The story picks up immediately after the events of Rise of the Cobra and the plot could very
well have been written by a seven year old with his crayons. Cobra escapes
imprisonment with the help of Storm Shadow, and the entire GI Joe unit is
destroyed save for the trio of Roadblock (The Rock), Flint (Cotrona) and Jaye (Palicki).
As Cobra attempts his master plan to take over the world, Snake Eyes teams up
with Jinx to kidnap Shadow to extract information on his boss’ plans and help
the Joes stop global annihilation. The lack of a decent story is generally
compensated with great action scenes, but apart from the CGI mountain sequence there
is literally nothing in GI Joe Retaliation
to keep you entertained. One can’t look for logic or plausibility in a GI Joe
movie but nano robots being used to impersonate the President of the United
States who destroys every nuclear missile in the world with one button at a UN
meeting is pushing it. Actually the movie could have been blazing fun had it all been knowingly, ludicrously over the
top but it keeps offering grating back stories and daddy issues and over
seriousness that seems frustratingly out of place in a story like this.

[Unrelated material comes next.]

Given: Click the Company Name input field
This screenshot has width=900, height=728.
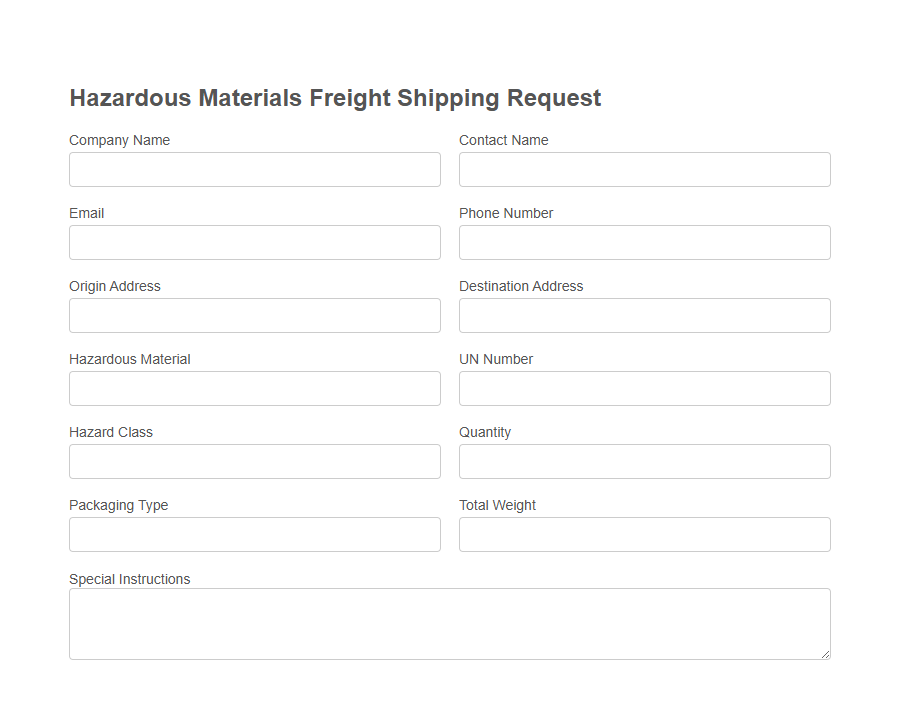Looking at the screenshot, I should pos(254,169).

The 3D that allegedly took over a year to build makes GI Joe Retaliation look like a plastic dollhouse
with flat cardboard cutouts as characters. The badass guitar crunching tone of Seven
Nation Army that you saw in the trailer is misleading because the film is a
misguided, tiresome mess that puts the bad in badass and the ass in badass. It’s
the only movie ever produced that makes non-stop explosions and hand to hand
combat seem really boring. Unless your sole intention is to see Adrianne
Palicki in skimpy clothes in 3D, you’re better off spending your money on something
more action packed, like a Nagraj comic for instance.